Is *this* the year Brook Lopez becomes a three-point shooter?

AP_603711723218
Brook Lopez (AP)
Brook Lopez (AP)
Brook Lopez (AP)

It’s almost a running joke at this point. Brook Lopez hangs out after a practice or before a game, burying three-pointers with nothing but a flick of the wrist. Someone asks Lionel Hollins — or whoever the Brooklyn Nets coach was at that point — if Lopez is going to start shooting threes. Sighs and shrugs ensue.

But last season was slightly — emphasis on slightly — different. Before last year, Lopez taken seven career regular season three-point attempts, all in blowouts or as end-of-shot-clock heaves. But from January 5th to March 11th last year, Lopez took 10 in the span of 30 games — hardly Stephen Curry numbers, but a significant enough switch to turn some heads.

What didn’t turn heads: he only made one of those ten shots. “He took enough last year,” Hollins said, without noting that he *made* enough.

Sure enough, we caught Lopez working on his three-point shot after the season. My unofficial count of one stretch had Lopez hitting 59 of 105 threes, tiring after the first ~60 attempts.

So is this the year that Lopez finally becomes a “stretch 5”? Well, he has to earn it.

“He’s been working on them, so it may be some times we might let him be out there (shooting),” Hollins said.

That’s not a rah-rah ringing endorsement, but it’s also not a flat “no,” which is a step forward for a coach who wanted to put Mason Plumlee in the post last summer. Pulling Lopez out to the three-point line adds another outside shooting weapon to a team that lacks them, but it also pulls him from the rim, where he did most of his damage last season. After the All-Star Break, Lopez posted robust averages of 19.7 points and 9.2 rebounds per game, with 12.2 of those points per game coming in the paint (not including free throws off shot attempts). He also ranked third in the league in second-chance points per game and fourth in offensive rebounds per game, two numbers that come from, well, staying inside.

But Lopez also played the majority of his minutes after the All-Star Break without another primary rebounder at his side, which necessitated him staying near the basket. Thaddeus Young isn’t a strong rebounder, and outside of the failed two-center experiment with Mason Plumlee, the Nets more often went small with Lopez at the 5 last season.

This year, they have a little more flexibility. For one, they signed Thomas Robinson to back up Lopez & Young; Robinson is a rebounding animal with little range outside of the paint. The Nets could conceivably start with Lopez & Young, ask Lopez to bang bodies for six minutes, then bring Robinson in off the bench to do the dirty work and let Lopez float outside to preserve his body and fling off pick-and-pops.
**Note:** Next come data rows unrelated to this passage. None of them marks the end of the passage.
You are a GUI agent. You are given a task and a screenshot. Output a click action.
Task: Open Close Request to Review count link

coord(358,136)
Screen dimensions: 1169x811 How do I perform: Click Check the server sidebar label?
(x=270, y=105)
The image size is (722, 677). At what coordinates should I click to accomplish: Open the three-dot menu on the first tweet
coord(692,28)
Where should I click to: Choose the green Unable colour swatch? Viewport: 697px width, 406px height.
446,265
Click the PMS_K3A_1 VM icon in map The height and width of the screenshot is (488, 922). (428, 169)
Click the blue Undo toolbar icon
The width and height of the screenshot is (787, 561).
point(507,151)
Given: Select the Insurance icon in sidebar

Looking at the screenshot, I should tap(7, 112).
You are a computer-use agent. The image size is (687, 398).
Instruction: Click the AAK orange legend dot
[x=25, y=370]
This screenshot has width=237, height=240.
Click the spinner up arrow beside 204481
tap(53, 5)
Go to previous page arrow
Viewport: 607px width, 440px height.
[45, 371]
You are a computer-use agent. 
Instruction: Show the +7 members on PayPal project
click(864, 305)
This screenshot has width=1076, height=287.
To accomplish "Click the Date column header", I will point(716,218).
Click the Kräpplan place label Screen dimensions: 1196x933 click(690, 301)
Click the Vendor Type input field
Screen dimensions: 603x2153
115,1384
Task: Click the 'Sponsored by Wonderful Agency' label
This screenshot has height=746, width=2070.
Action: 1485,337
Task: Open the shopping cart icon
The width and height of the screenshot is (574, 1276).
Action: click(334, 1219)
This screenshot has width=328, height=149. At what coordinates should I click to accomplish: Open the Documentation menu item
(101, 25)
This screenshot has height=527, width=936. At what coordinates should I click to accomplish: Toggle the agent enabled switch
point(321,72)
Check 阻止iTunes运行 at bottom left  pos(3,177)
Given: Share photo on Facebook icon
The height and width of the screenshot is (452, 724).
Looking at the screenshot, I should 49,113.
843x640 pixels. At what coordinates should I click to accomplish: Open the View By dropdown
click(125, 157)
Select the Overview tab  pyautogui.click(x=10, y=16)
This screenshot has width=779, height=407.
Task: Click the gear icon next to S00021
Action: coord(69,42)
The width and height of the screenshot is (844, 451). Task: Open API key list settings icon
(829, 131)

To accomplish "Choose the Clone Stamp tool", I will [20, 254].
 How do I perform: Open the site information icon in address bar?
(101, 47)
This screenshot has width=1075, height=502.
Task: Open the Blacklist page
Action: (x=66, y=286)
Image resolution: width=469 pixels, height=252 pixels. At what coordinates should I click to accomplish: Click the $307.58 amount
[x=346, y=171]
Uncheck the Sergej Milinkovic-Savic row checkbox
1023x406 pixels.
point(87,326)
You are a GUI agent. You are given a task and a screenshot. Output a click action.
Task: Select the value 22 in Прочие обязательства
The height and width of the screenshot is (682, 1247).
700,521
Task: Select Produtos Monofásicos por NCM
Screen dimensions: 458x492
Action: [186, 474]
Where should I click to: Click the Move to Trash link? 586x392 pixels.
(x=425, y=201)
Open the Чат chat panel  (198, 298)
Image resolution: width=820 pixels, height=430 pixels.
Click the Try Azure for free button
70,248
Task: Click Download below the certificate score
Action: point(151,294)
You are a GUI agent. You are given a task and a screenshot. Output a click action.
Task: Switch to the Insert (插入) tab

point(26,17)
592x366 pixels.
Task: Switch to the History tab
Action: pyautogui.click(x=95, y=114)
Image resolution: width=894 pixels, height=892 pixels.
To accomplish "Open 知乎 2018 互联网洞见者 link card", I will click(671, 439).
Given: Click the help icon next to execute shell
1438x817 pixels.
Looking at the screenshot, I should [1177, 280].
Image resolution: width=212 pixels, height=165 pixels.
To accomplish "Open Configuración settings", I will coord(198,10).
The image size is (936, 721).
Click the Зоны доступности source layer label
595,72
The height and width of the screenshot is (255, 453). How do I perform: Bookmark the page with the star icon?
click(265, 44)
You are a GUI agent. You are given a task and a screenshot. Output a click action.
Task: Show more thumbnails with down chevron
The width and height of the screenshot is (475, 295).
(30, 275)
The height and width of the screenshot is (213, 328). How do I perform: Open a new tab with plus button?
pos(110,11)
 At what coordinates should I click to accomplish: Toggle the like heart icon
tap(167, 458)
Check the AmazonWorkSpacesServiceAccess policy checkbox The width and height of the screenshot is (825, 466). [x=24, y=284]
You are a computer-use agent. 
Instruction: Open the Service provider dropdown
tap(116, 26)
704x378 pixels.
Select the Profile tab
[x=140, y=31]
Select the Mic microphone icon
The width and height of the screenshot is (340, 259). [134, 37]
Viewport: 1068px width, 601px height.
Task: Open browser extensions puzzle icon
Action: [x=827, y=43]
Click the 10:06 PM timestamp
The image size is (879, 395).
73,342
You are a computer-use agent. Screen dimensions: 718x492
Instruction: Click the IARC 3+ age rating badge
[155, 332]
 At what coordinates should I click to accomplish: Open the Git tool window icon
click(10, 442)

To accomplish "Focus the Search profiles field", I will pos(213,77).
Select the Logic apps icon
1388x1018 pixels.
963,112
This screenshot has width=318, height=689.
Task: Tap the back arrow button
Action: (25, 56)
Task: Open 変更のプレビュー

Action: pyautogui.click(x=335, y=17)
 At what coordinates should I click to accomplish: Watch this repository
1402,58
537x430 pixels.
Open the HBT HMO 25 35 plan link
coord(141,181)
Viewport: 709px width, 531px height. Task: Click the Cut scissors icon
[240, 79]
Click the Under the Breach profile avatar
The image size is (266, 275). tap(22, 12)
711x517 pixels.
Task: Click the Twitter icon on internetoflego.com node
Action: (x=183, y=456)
It makes sense at some point, at least by the numbers. Lopez has steadily improved his shooting from long twos (see below chart), hitting a career-best 45.5 percent on his 55 two-point shot attempts 20 feet or further from the basket this past season, per Basketball-Reference. That steady improvement could mean he’s getting more comfortable with the space away from the basket, and soon enough the extra point that comes from taking one step back should outweigh the added difficulty of the shot.

They could also experiment with Willie Reed next to Lopez; Reed hasn’t played an NBA game yet but is a similar inside presence and was a double-double machine in the D-League. But Hollins may be averse to another two-center lineup after the disaster that Lopez & Plumlee put up last year, particularly on the defensive end — Reed and Lopez are both rim-protectors, and any team with a decent outside shooter at power forward could pick them apart.

Hollins has a reputation as a defensive-minded coach, and he might want Lopez to put in the work on that end to earn shots on offense. He did say he wants Lopez to be a leader, more through action than words.

“It’s not just going out there with that ‘Rah, rah! You do this and I’ll do that,'” Hollins said. “It’s ‘go do your job.’ If you go do your job, then you can turn around and hold somebody else accountable to do their job on the same level of intensity and consistency that you are. And then after that you build a group of leaders.”

Nets GM Billy King agreed. “We want you to be more vocal,” King said Tuesday. “You don’t have to be rah-rah and jumping around waving towels. But I need you to push this group and help guide it where you want it to go.’ I said, ‘You’ve been here for a long time, but now, if you’re going to come back, you’ve got to put your stamp on it a little bit.’ And I think he’s accepted that.”